■ Problem statement: Scan the entries below for the string "cell" and copy every line where it turns up.

■ Provided information:
_ _ _ _ _ _ _

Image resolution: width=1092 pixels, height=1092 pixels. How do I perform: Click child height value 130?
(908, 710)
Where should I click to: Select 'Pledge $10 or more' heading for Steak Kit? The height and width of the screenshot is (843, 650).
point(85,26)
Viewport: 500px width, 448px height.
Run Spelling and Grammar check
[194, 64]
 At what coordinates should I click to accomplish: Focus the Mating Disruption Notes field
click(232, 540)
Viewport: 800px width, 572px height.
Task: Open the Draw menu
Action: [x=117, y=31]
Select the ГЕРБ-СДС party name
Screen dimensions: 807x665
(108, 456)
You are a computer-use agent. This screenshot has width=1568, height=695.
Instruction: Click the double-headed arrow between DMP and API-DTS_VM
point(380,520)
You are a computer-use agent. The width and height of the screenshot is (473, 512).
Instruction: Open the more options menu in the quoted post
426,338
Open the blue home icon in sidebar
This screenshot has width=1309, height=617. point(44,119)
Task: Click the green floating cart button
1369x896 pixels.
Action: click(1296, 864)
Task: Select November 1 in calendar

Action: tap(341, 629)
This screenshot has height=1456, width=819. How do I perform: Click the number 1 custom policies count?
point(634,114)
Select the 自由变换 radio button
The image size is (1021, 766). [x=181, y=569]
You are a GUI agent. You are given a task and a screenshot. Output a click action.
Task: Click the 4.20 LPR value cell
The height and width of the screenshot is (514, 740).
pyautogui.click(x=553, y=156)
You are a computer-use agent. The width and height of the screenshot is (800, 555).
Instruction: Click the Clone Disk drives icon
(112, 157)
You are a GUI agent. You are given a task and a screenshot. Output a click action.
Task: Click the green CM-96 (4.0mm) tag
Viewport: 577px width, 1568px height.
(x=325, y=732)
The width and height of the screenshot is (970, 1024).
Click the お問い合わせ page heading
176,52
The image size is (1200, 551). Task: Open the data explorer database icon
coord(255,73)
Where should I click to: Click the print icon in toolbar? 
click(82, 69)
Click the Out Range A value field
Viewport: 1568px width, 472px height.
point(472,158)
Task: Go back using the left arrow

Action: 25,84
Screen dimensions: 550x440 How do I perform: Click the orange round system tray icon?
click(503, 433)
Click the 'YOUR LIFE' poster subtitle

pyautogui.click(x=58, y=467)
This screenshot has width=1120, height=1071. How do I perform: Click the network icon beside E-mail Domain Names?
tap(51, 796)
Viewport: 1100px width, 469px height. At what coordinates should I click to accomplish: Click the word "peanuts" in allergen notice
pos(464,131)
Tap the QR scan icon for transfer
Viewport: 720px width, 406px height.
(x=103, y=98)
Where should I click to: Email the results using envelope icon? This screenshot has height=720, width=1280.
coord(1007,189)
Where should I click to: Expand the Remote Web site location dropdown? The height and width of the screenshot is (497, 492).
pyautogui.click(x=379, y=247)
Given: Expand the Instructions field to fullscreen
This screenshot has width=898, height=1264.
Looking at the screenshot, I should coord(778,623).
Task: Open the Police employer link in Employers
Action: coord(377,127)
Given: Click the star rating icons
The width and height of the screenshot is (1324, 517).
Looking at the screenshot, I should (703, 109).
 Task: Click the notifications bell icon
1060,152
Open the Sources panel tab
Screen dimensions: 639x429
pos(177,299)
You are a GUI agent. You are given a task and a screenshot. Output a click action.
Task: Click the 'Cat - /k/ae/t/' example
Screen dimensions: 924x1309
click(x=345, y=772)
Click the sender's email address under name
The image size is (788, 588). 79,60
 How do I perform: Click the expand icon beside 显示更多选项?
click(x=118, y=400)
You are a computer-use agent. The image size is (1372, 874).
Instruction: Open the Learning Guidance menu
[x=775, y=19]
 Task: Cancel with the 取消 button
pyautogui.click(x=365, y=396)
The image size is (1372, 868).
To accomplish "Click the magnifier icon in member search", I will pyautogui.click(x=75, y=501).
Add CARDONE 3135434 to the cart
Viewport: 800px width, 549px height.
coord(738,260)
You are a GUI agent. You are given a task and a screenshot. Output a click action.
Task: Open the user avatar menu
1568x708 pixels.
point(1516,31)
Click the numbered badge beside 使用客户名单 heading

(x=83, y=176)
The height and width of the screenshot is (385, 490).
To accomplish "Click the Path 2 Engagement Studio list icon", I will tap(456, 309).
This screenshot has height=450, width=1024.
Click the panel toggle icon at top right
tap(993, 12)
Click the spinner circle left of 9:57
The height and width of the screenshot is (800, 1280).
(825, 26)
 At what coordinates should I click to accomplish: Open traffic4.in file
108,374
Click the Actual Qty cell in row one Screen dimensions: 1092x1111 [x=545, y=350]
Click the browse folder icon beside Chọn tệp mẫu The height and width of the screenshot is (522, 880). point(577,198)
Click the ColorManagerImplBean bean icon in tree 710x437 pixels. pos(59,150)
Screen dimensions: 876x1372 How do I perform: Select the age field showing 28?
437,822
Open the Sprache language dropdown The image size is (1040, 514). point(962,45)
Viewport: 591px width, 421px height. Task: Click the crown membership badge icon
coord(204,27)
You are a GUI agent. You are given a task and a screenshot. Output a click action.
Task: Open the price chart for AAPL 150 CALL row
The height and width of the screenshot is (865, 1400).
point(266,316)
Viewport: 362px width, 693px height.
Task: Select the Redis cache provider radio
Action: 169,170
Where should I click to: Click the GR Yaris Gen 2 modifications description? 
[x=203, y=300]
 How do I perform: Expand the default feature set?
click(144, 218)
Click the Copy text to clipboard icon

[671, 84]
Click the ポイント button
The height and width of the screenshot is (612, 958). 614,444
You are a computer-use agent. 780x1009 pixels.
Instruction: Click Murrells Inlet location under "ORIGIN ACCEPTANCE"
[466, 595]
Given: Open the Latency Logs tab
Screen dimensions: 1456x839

_ _ _ _ _ _ _

■ The answer:
Task: Click the 4.20 LPR value cell
Click the Actual Qty cell in row one Screen dimensions: 1092x1111 [x=545, y=350]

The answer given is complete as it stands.